Can you describe your career as a computer programmer?

My role is to turn the customer's requirements into working computer applications. I get involved in most areas of the development process, from gathering information about what the customer wants, to speaking to users, writing the application and helping the customer to implement it.

What are your main responsibilities?

I write computer programmes for clients. I write the detailed computer programming code and speak to the people who will eventually use the programme to make sure I'm giving them what they want. I help design the layout of the interface (the screen that users see), so that the final programme is easy to use. I also get involved in testing my application and the applications written by other users to make sure they work properly.

What is your daily/weekly routine?

About 85 per cent of my day is spent designing the database or doing the coding for the application. The rest of my time is taken up with testing the finished application and supporting users as they test it.

What hours do you work?

I usually work 40 hours per week. I can start at any time before 9.30am and go home any time after 4.30pm. Some paid overtime is available. Given the nature of project work, deadlines have to be adhered to so that we give the customer a good service.

What is your working environment like?

I'm mainly based in the office, but I occasionally spend time at a customer's site. I can work from home sometimes, as long as it fits in with what is needed for the project I'm working on.

Who do you work with?

On a day-to-day basis, I work closely with the senior developers and directors. I will often speak to the end-users or their managers. Depending on the size of the project, I may work on my own or in a small team.

What skills are needed for a career as a computer programmer?

You need good people skills, as they help you fit in with the team and communicate well. You also need the basic skills of software development, usually coupled with proficiency in one or more software development languages.

What training have you had?

After my GCSEs, I started off with, believe it or not, an NVQ in Motor Mechanics! I then went on to do courses in advanced web authoring and HTML, before taking a part-time HNC in Computing. This covered computer solutions and platforms, software construction tools, data analysis, system analysis and programming.

What are the main challenges?

It can sometimes be hard to break problems down into manageable chunks. There's also the challenge of delivering the software to deadlines, but it's something I enjoy.

How do you see your future?

I would like to lead a small team, taking responsibility for the full developmental process, from meeting with the client for the first time to implementing the project.

Steven's route to his career as a computer programmer

  • GCSEs.
  • NVQ in Motor Mechanics.
  • Advanced web authoring and HTML courses.
  • Part-time HNC in Computing.

Steven's computer programmer tips

  • This is the job for you if you're a logical thinker with a scientific approach.
  • You also need to be very reliable and able to work well as part of a team.
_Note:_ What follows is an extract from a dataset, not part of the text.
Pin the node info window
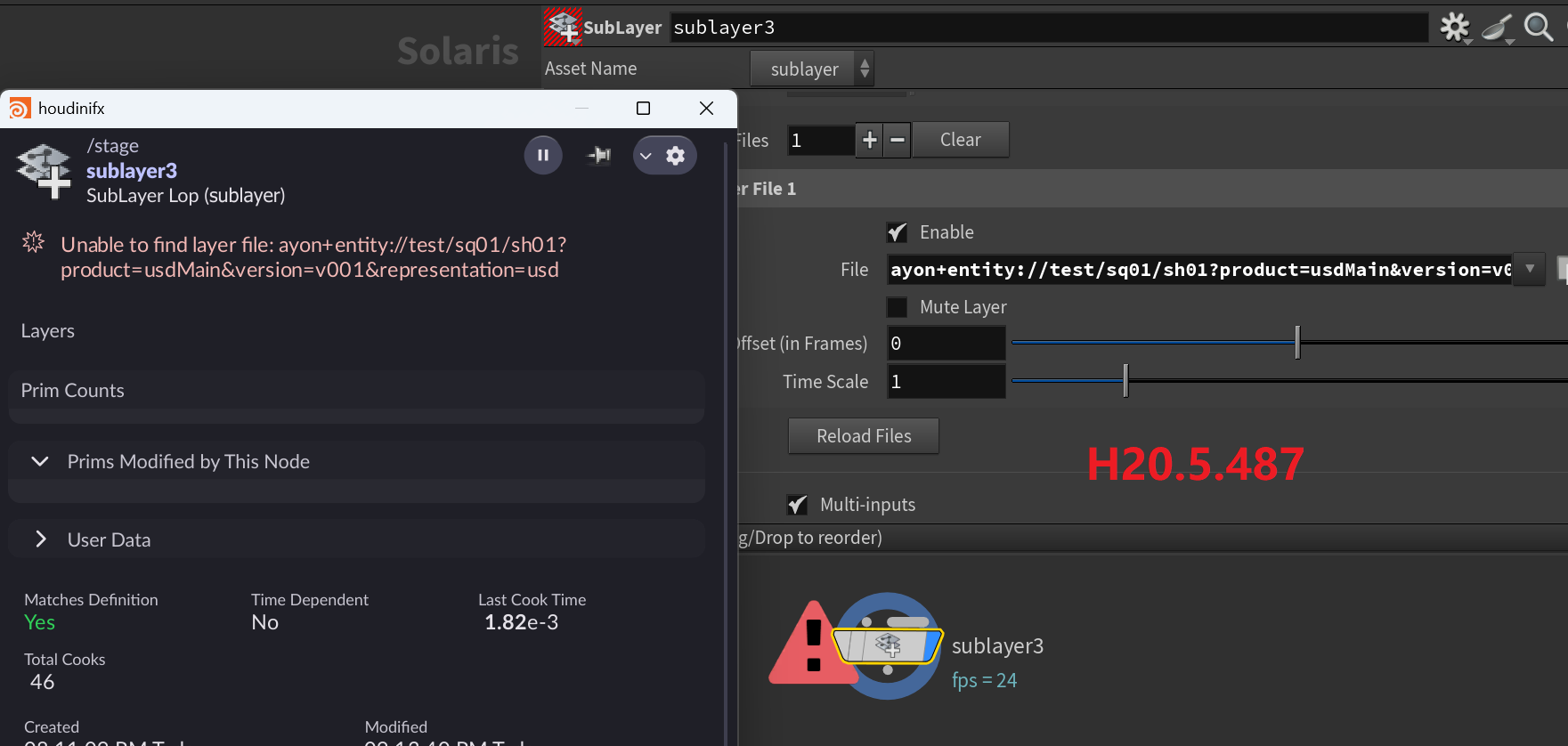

Computer programmer related jobs

Salary of a computer programmer

  • Trainee software developers may start on salaries ranging from £16,000 to £22,000 a year.
  • Experienced developers may earn up to £30,000 a year, or more.
  • Contracting and freelance work can be more highly paid, especially if the developer has specialist skills.

Career as a computer programmer

  • Most software developers have a degree or HNC/HND in a computing-related subject, such as computer science, software developing, electronics or maths.
  • Some people start as trainee programmers, with A levels or equivalent qualifications. It is sometimes possible to start in basic computing work and progress to become a software developer.
  • Useful courses include BTEC national diplomas in subjects such as computer studies or information technology, and SQA modules in information.
  • People with qualifications from software manufacturers, such as Microsoft, Novell and Lotus, are often in demand. These training courses are often expensive, so it is usual for employers to pay for your training in these software packages.